El mismo tamaño que la berlina y un maletero mayor

El motor Diesel de 2,7 l y 177 CV destaca por lo
poco ruidoso que es y por su suave funcionamiento.
Creo que, de entre los motores de estas características,
sólo el motor que lleva el Jaguar
S-type 2.7D es algo más silencioso al ralentí.
En marcha, se oye mucho más el sonido de rodadura
que el del motor. Cuando sí se deja escuchar algo es al apurar
el régimen de giro del motor, pero lo hace con un sonido
que puede hacer dudar de si se trata de un motor de ciclo Diesel.

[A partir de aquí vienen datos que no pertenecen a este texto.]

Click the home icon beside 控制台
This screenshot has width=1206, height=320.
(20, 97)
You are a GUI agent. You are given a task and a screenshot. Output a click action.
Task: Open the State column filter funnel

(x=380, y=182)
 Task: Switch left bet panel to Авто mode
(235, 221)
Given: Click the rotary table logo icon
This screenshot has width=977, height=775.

Con el coche detenido y el motor girando a ralentí
se aprecian ligeras vibraciones en la palanca de cambios y el volante.
Probé a sentarme alternativamente en este 2.7 TDI y en un
3.2 FSI y las vibraciones que llegaban al volante eran mayores en
el gasolina (ambos con el motor a temperatura de funcionamiento).

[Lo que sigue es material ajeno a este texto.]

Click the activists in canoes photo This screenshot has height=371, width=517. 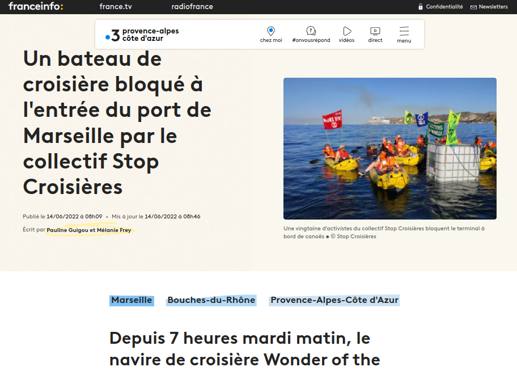point(389,148)
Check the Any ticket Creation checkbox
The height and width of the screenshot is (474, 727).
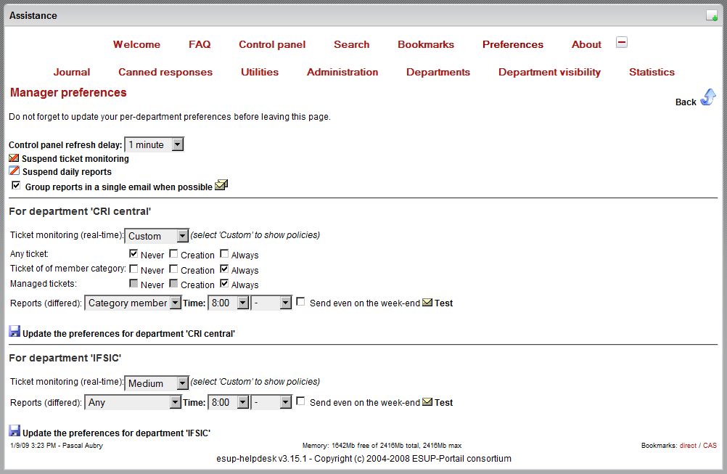pyautogui.click(x=174, y=254)
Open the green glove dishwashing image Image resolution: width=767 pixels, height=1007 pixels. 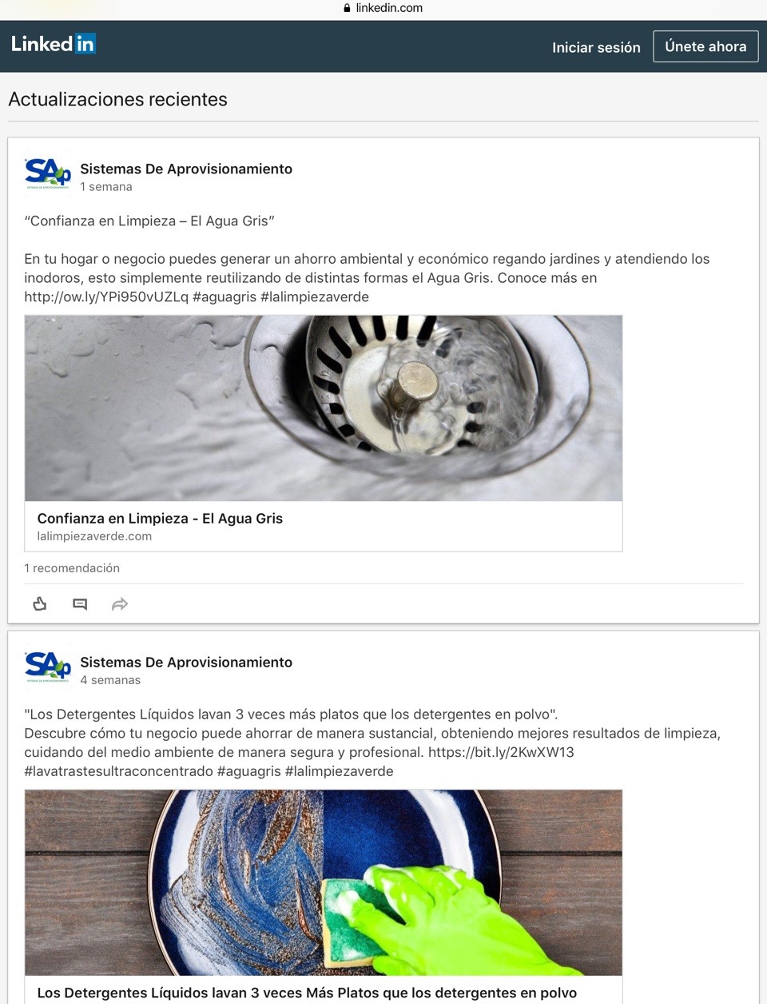click(324, 882)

El motor empuja con fuerza pero sin brusquedad; no
existe un régimen exacto a partir del cual se note mucha
más aceleración si aceleramos a fondo, sino que esto
se produce en un intervalo amplio que empieza sobre las 1.700 rpm.
A partir de ahí, gana velocidad con rapidez
hasta las 4.000 rpm, punto del que no merece la pena pasar, salvo
si estamos acabando un adelantamiento. El límite de régimen
se produce poco después, cerca de las 4.300 rpm.